On August 6, 2019, Lizhi filed with the SEC a confidential draft registration statement on Form F-1, which, incorporating and in combination with related documents on Form F-6, and filed pursuant to Rule 424(b)(4), would be used for the IPO following a series of amendments in response to SEC comments. Following subsequent amendments, the registration statement was declared effective on January 16, 2020 (the “Registration Statement”).

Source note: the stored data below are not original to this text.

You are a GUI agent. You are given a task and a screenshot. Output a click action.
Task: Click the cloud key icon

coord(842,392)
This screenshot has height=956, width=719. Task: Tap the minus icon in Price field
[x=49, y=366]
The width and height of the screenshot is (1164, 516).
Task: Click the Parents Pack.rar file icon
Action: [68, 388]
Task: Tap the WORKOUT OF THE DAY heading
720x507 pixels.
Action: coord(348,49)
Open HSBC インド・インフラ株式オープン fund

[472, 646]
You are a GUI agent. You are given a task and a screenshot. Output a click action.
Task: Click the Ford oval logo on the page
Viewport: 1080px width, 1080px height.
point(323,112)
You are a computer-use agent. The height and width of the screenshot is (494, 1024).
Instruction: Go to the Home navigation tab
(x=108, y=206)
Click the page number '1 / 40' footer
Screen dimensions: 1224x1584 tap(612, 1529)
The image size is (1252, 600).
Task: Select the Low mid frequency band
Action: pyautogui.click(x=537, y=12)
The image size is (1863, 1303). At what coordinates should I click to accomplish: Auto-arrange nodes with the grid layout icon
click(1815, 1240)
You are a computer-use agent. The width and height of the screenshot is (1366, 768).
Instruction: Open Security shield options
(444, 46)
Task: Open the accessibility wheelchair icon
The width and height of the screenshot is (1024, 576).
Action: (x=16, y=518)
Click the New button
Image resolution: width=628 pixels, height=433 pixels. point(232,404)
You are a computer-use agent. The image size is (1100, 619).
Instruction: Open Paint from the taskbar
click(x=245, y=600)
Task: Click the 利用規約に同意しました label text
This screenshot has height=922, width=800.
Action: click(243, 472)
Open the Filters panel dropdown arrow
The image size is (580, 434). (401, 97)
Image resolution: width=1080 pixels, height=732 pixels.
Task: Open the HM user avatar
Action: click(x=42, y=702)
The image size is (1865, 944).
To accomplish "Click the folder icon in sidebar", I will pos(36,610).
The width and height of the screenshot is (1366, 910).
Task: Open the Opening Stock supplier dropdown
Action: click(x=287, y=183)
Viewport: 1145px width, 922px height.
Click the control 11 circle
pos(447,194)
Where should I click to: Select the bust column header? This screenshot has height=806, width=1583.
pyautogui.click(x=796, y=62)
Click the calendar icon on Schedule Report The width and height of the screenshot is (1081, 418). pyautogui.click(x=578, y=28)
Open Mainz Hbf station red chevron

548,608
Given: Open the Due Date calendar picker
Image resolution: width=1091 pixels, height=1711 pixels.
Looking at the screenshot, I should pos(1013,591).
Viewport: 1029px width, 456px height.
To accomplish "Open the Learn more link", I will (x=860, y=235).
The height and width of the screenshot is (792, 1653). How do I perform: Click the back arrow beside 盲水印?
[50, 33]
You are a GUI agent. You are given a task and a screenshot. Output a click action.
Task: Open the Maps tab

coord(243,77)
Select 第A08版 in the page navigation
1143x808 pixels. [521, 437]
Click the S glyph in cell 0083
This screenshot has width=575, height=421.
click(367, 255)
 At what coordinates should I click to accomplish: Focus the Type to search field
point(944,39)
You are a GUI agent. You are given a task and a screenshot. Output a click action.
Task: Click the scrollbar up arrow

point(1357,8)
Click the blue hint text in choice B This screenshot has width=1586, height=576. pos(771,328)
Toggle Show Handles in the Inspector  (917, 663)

Thereafter, on January 17, 2020, Lizhi filed a prospectus for the IPO on Form 424B4, which incorporated and formed part of the Registration Statement (the “Prospectus” and with the Registration Statement, the “Offering Documents”).
The Complaint alleges that the Registration Statement contained false and/or misleading statements and/or failed to disclose that: (1) at the time of the IPO, the coronavirus was already ravaging China, the home base, principal market, and significant hub for Lizhi, its employees, and its customers; (2) the complications associated with the coronavirus were already negatively affecting Lizhi’s business, as employees and customers contracted the virus, lost employment, or otherwise experienced difficulty in generating, publishing, and monetizing the content critical to Lizhi’s platform; (3) even prior to the IPO, Lizhi employees and customers complained of, and to, Lizhi, which harmed the Company’s reputation and financial condition and prospects; and (4) as a result, Defendants’ public statements were materially false and/or misleading at all relevant times.